Could trade replace aid? Another lesson plan, this time from the Fairtrade foundation. I don’t have any blanket opposition to people using that wonderful capitalist spur to ethical behaviour, the brand name, to enable bodies like the Fairtrade foundation to get advantageous terms for producers and let consumers buy a feelgood factor with their coffee. But is there any good reason why the BBC always publishes (or perhaps commissions?) lesson plans written by bodies like the Fairtrade foundation and never by free-market think tanks, or indeed multi-national companies?
This plan is basically the same format as the Christian Aid one: get the little bleeders to prepare for a career as bureaucrats by writing some Rules. Do not get them to discuss why they or anyone else should assume the right to write Rules governing voluntary exchange between other people. After a diversion into Marx’s Labour Theory of Value (“The producers will get a price that reflects their effort”) the plan goes on to finish with that old teacher’s standby, the quotable number. We are told that someone from CAFOD says “Poor countries currently lose £500bn a year in unfair trade.” I was amused by the care taken to source the unimportant part of the quote (which fellow-tranzi said it to whom) compared to the blithe unconcern about the important part (how the figure was calculated and whether it is true).
My next result was “How Fair is International Trade?” Good heavens, a lesson plan from Christian Aid! So good they named it twice. The one I mentioned earlier dates from March 2005. This one carries the date September 2004. My energy ran out before I could establish whether there were any minor changes of wording but I can confirm that the background is white rather than blue and the incomprehensible picture of papier maché puppets is placed at the top rather than to the right.
What is Fair Trade? This tells you what its supporters think fair trade is and says famous people like it.

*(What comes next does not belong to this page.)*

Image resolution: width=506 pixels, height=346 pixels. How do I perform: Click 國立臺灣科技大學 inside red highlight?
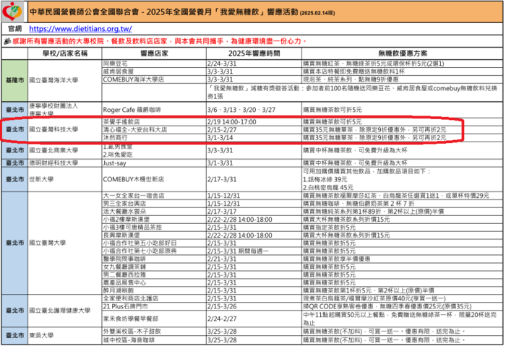click(x=53, y=129)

“Make Trade Fair has celebrity supporters such as Coldplay’s Chris Martin and U2’s Bono.”
Or, as the Daily Ablution described him, “the philosophe and future Nobel Laureate” Chris Martin. Why the BBC failed to mention the “theologian/ethicist Thom Yorke of Radiohead” is a matter between the Board of Governors and Mr Yorke’s publicist.
This article also features external links to Fairtrade and Make Trade Fair. Naturally there are no external links to any group failing to toe the party line. Internal links take you to the other BBC articles in the series, called “What is the World Trade Organisation?”, “What are transnational corporations?” etc. I had a go at them in my earlier Fair Trade 4 Kidz post. Back then I raged that in all the four articles I linked to there was literally half a sentence (from the transnational corporations one) saying that trade might be a good thing, and that was instantly quashed in the closing clause. The sentence I was referring to was:
Such companies can provide work and enrich a country’s economy – or some say they can exploit the workers with low pay and destroy the environment.
Yes, that’s right. It’s exactly the same wording as the sentence from the Christian Aid lesson plan except that the BBC, stern upholder of impartiality, added the words “some say.” I would like to know who copied whom. Did Christian Aid copy the Beeb, as the dates suggest? Or did the BBC lift a standard Approved Phrase from the Christian Aid website? Either way, the BBC is too close to a political organisation.